Hashing

Before we get to hashing, let's first take a look at arrays (also called lists in Python). Consider an array $A$ consisting of $n \geq 1$ elements (say numbers). We can access them as $A[0], \dots, A[n-1]$, and both reads and writes take constant time. We can think of the array as a map (function) $$A \colon\; \{ 0, \dots, n-1 \} \longrightarrow \textrm{Values}.$$ While that sounds like a useful structure, it is also a very rigid one. What about adding or removing elements? What if we would like to use indexes other than the numbers from $0$ to $n-1$?

The hash table is a data structure which solves a lot of these problems. Without going into the inner workings of a hash table, we can think of such an object as a map $$\textrm{Keys} \longrightarrow \textrm{Values}.$$ The keys (indexes) can be numbers, strings, or a variety of other objects. While allowing such diverse keys is often a plus, that also means that we have no sense of order between them. Put formally, the set of keys is non-ordered. On the positive side, reading, writing, adding, and removing elements are all constant time operations (on average).

Hash tables in Python are called dictionaries, and they are almost as easy to use as lists. For example, the following code creates an empty dictionary ages, and adds to entries to it.

ages = {}
ages["cat"] = 4
ages["dog"] = 2

The same dictionary can equivalently be initialized directly in one line.

ages = { "cat": 2, "dog": 2 }

Checking whether a given key exists in a dictionary using the in operator. For example, the statement "cat" in ages evaluates to True.

Sometimes, we need a data structure similar to a set, that is, a keys-only hash table. In Python such objects are also called sets, and they are even easier to work with than dictionaries. For example, the following line initializes a set of two strings.

pets = { "cat", "dog" }

Finding summands

Given an array $A$ and an integer $n$, find elements $a$ and $b$ of $A$ such that $a + b = n$.

Before jumping to a hash table, let's think of simple solutions to this problem. For once, we can go through all pairs $(a, b)$ and compute their sum. The resulting algorithm has complexity $O(n^2)$.

As a second attempt, we can start by sorting the list. Imagine we have fixed one integer $a$ and would like to check if the list contains its complement $b = n - a$. This operation can be performed using a binary search which is $O(\log n)$. Since there are $n$ choices for the first integer $a$, the algorithm has complexity $O(n \log n)$.
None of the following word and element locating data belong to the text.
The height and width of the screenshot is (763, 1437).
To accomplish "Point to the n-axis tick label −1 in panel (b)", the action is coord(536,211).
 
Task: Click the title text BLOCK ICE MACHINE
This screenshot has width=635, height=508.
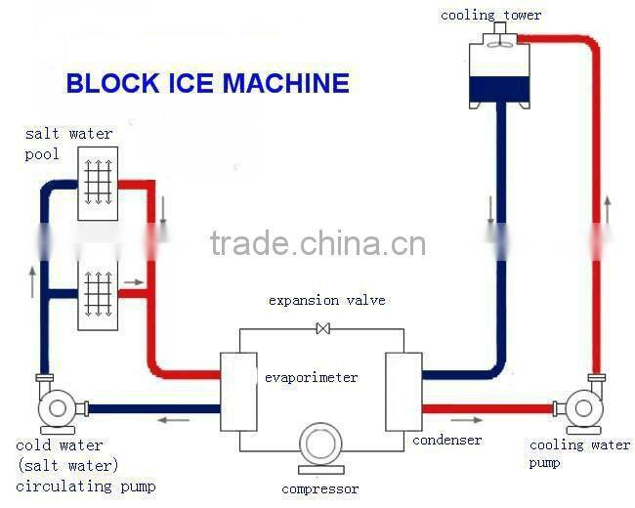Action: coord(207,83)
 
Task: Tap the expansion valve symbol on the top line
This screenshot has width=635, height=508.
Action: coord(322,329)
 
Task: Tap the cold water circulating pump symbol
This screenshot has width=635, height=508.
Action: coord(56,408)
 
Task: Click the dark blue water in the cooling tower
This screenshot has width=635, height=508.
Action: coord(499,92)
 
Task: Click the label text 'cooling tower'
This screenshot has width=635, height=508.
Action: coord(490,15)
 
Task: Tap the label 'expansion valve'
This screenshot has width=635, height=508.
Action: coord(326,300)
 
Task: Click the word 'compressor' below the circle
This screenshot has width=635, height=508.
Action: coord(319,488)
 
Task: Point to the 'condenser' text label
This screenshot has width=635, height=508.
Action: coord(446,441)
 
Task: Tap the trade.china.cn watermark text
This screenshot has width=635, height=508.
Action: coord(318,243)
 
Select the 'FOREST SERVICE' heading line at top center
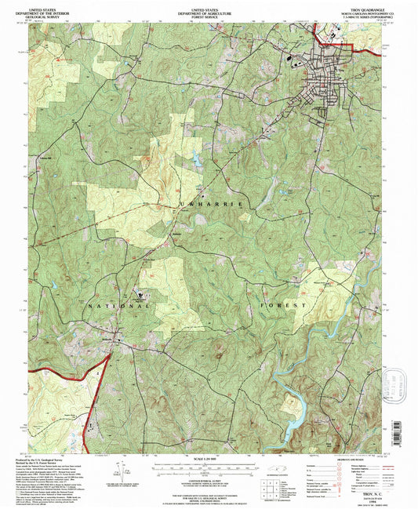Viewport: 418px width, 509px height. [209, 15]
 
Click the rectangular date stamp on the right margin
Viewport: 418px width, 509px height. [391, 384]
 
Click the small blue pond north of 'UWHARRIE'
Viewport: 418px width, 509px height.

Instead of starting with a sort, we can convert the list of numbers to a set. This is an $O(n)$ operation ($n$ constant time additions). Once that is done, we can go through all elements $a$, and check if their complement $b = n - a$ is also in the set. This amounts to $n$ constant time checks, so the second part is also $O(n)$. In conclusion, using a set reduced the complexity to $O(n)$.
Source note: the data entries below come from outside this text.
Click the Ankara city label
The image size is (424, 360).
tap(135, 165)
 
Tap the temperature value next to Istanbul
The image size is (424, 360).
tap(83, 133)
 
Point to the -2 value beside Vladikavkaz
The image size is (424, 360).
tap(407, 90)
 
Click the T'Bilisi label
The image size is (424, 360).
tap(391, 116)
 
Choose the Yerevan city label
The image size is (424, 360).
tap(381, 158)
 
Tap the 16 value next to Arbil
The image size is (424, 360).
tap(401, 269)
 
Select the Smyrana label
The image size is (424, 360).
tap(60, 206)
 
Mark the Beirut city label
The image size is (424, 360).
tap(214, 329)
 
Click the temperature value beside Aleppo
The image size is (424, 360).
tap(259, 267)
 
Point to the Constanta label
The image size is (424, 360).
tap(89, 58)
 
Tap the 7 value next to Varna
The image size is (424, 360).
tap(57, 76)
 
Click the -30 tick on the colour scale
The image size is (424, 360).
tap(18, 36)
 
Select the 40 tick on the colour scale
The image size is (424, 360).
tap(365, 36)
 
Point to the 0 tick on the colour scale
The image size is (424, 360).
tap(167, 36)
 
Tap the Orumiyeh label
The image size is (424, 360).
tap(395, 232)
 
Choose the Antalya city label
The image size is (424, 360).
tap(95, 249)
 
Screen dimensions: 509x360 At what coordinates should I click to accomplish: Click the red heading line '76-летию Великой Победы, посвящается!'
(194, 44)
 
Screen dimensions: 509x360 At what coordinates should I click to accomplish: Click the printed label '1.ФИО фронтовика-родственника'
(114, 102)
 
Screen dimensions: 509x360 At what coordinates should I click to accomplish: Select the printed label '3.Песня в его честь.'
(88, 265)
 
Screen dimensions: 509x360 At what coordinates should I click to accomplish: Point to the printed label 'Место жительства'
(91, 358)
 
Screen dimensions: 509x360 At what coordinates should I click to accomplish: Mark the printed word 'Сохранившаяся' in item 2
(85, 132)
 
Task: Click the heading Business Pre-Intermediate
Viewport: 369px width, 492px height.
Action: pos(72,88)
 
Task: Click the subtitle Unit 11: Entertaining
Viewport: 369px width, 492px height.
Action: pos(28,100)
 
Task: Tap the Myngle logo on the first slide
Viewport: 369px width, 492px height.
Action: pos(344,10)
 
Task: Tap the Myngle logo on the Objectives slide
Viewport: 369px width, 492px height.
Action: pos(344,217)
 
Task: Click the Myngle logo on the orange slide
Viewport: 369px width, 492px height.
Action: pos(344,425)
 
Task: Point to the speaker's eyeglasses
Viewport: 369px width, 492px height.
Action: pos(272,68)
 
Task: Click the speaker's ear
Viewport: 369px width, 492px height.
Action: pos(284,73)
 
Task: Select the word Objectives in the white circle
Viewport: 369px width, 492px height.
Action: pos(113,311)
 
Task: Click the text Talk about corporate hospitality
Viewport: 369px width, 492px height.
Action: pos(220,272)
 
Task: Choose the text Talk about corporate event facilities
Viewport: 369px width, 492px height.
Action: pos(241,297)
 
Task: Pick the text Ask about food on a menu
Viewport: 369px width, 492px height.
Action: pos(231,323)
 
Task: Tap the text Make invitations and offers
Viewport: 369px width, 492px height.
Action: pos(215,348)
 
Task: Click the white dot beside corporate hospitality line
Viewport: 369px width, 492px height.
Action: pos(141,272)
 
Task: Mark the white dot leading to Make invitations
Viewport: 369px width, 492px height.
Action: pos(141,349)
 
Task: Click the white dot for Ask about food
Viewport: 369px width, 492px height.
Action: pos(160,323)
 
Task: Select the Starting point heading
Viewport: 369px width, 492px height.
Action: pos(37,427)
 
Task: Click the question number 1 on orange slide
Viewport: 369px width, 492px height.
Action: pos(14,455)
{% include "./algorithms/Code/finding_summands.py" %}

Unique elements

Given a list of integers, remove all duplicates from it.

Word frequency

Given an body of text, construct a list of all words that appear in it together with their frequencies.

Finding anagrams

Two words are called *anagrams( if one can be obtained from the other by rearranging its letters. For example, "listen" and "silent" are anagrams. Given a dictionary of words, split it into groups such that each consists of words that are anagrams of each other.